=== INPUT DATA ===
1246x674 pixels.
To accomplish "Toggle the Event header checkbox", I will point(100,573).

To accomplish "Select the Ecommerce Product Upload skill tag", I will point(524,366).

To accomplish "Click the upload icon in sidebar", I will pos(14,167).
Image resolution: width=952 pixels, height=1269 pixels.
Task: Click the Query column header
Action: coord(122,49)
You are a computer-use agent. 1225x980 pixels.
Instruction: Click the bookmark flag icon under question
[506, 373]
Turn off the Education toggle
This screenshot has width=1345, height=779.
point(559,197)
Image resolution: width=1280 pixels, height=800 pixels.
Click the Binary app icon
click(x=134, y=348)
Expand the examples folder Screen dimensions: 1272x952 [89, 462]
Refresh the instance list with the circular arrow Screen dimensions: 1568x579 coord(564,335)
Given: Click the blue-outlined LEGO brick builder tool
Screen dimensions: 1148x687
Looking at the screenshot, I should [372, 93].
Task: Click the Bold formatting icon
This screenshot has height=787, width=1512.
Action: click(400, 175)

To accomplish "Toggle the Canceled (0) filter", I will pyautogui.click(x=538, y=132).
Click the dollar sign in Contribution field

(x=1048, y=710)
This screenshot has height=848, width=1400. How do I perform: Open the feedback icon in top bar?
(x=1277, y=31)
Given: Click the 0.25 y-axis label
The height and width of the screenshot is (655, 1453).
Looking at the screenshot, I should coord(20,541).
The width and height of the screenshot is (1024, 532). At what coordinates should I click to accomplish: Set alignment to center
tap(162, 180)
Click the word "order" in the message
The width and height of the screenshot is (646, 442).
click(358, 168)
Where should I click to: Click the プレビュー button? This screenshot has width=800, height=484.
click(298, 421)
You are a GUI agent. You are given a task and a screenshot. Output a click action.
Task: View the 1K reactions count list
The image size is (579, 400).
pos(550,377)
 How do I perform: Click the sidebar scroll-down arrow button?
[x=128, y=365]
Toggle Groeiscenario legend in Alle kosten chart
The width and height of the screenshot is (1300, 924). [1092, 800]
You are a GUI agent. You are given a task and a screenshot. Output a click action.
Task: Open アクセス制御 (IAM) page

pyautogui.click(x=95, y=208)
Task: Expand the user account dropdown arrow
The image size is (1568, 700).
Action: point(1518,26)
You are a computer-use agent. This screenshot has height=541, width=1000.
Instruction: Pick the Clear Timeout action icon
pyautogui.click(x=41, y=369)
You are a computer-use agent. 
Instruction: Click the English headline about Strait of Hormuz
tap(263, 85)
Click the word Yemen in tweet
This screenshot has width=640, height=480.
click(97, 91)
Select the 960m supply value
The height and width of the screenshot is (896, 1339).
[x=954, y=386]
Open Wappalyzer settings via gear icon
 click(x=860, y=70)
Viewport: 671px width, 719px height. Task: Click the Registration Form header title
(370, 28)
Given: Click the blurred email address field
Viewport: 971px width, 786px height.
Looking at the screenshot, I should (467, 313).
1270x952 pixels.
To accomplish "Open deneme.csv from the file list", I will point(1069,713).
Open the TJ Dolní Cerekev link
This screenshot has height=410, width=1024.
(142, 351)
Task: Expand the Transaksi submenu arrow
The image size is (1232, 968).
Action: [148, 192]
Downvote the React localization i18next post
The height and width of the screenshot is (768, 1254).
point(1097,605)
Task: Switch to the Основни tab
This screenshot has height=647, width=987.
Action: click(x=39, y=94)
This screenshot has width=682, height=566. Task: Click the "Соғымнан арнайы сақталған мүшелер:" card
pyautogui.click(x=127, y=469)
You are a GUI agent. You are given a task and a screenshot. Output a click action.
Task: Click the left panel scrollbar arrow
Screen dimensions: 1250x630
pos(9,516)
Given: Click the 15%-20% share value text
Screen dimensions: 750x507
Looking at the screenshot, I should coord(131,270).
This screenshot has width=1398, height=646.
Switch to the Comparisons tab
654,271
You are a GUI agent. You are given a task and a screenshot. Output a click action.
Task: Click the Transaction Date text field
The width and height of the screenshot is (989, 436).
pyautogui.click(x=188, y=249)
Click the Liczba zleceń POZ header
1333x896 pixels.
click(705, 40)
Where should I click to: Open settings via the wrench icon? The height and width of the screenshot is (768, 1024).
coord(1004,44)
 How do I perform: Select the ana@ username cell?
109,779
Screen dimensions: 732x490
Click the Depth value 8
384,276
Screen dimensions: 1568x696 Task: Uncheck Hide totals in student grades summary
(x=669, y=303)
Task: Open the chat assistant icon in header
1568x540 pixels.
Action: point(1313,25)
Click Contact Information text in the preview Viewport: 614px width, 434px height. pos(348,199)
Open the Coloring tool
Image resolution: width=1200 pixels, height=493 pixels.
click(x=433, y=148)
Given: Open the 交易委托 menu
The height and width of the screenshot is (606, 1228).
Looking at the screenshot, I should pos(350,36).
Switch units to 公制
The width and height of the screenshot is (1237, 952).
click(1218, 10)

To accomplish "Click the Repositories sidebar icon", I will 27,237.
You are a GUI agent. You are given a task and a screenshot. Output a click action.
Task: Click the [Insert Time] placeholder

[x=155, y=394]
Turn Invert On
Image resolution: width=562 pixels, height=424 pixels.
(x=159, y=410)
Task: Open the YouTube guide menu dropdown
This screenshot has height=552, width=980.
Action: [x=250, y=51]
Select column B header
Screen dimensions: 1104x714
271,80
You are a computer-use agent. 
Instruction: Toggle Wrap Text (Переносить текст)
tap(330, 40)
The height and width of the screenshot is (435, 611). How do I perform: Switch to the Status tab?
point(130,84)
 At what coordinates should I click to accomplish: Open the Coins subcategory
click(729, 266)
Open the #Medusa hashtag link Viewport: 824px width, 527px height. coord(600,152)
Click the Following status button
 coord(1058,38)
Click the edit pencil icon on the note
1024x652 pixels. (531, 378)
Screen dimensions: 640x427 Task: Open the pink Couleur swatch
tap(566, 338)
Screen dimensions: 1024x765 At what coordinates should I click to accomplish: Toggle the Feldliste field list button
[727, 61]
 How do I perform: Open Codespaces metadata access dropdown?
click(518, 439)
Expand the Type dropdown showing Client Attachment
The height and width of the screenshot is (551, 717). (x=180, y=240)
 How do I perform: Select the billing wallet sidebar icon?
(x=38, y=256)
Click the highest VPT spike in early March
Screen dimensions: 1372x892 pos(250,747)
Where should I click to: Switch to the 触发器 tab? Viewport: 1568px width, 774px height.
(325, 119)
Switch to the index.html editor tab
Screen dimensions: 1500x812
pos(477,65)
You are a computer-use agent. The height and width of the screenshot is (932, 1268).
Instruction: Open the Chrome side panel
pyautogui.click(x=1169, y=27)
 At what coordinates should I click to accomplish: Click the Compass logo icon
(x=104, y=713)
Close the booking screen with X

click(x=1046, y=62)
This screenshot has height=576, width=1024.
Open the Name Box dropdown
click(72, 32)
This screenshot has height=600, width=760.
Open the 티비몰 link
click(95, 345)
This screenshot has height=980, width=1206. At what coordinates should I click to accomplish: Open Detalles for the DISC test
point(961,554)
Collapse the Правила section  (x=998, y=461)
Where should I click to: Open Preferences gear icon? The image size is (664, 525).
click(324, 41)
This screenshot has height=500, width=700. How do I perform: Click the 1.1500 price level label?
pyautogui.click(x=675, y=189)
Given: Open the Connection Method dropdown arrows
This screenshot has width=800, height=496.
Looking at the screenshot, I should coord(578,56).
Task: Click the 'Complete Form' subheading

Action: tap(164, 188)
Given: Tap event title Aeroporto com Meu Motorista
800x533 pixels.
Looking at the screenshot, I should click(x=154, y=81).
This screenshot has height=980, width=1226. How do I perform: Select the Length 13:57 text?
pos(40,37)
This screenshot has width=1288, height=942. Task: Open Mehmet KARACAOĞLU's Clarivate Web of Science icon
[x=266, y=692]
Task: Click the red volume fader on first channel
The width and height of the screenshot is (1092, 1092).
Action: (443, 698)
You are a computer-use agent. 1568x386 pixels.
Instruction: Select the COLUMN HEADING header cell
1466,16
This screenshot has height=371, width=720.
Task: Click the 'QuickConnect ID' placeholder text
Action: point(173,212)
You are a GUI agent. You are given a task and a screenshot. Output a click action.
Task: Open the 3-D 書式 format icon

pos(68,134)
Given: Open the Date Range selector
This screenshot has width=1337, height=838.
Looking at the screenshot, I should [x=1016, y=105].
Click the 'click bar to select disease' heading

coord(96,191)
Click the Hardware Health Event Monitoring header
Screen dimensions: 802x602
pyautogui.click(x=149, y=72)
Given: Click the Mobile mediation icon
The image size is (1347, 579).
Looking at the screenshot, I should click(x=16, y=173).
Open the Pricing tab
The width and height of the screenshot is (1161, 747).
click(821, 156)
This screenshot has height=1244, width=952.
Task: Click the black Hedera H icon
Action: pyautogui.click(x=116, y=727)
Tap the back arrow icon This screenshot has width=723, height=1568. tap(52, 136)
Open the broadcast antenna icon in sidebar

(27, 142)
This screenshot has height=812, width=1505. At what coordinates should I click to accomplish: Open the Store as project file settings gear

=== REQUIRED TASK ===
Reproduce, character for character, everything from the start of the listing above down to and including the line that contains "(x=1048, y=710)".

=== ANSWER TO THIS EXERCISE ===
1246x674 pixels.
To accomplish "Toggle the Event header checkbox", I will point(100,573).

To accomplish "Select the Ecommerce Product Upload skill tag", I will point(524,366).

To accomplish "Click the upload icon in sidebar", I will pos(14,167).
Image resolution: width=952 pixels, height=1269 pixels.
Task: Click the Query column header
Action: coord(122,49)
You are a computer-use agent. 1225x980 pixels.
Instruction: Click the bookmark flag icon under question
[506, 373]
Turn off the Education toggle
This screenshot has width=1345, height=779.
point(559,197)
Image resolution: width=1280 pixels, height=800 pixels.
Click the Binary app icon
click(x=134, y=348)
Expand the examples folder Screen dimensions: 1272x952 [89, 462]
Refresh the instance list with the circular arrow Screen dimensions: 1568x579 coord(564,335)
Given: Click the blue-outlined LEGO brick builder tool
Screen dimensions: 1148x687
Looking at the screenshot, I should [372, 93].
Task: Click the Bold formatting icon
This screenshot has height=787, width=1512.
Action: click(400, 175)

To accomplish "Toggle the Canceled (0) filter", I will pyautogui.click(x=538, y=132).
Click the dollar sign in Contribution field

(x=1048, y=710)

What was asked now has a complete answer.